Exosome-mediated macrophage regulation for inflammatory bowel disease repair: a potential target of gut inflammation

Inflammatory bowel disease (IBD), which includes Crohn's disease (CD) and ulcerative colitis (UC), is a complex condition without a definite cause. During IBD, immune cells such as macrophages release proinflammatory cytokines and chemokines, contributing to intestinal barrier integrity dysfunction. IBD is largely influenced by macrophages, which are classified into subtypes M1 and M2. M1 macrophages have been found to contribute to the development of IBD, whereas M2 macrophages alleviate IBD. Hence, agents that cause increased polarization of the M2 phenotype could help repair IBD. Exosomes, as ubiquitous conveyors of intercellular messages, are involved in immune responses and immune-mediated disease processes.

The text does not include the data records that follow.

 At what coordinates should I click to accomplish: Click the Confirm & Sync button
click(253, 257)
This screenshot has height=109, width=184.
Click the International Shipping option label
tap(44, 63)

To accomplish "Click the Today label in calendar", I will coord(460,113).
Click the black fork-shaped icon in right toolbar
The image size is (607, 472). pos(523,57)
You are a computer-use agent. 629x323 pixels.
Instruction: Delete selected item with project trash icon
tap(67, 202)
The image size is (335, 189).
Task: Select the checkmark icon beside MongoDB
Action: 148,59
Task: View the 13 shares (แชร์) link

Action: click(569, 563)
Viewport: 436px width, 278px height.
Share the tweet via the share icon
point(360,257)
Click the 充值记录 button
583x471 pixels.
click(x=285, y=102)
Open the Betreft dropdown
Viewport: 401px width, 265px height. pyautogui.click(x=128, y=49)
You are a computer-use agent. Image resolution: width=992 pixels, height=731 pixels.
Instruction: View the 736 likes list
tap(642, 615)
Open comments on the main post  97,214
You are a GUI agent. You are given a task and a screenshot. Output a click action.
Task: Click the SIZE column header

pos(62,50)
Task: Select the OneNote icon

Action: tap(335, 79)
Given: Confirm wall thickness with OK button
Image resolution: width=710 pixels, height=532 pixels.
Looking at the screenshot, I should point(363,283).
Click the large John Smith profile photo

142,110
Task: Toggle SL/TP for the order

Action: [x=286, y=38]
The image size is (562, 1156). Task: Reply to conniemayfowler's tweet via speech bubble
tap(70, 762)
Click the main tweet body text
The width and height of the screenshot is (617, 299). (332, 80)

Exosomes and their microRNA (miRNA) from healthy cells have been found to polarize macrophages to M2 to repair IBD due to their anti-inflammatory properties; however, those from inflammatory-driven cells and disease cells promote M1 macrophages to perpetuate IBD. Here, we review the biogenesis, biochemical composition, and sources of exosomes, as well as the roles of exosomes as extracellular vesicles in regulation of macrophages to repair IBD.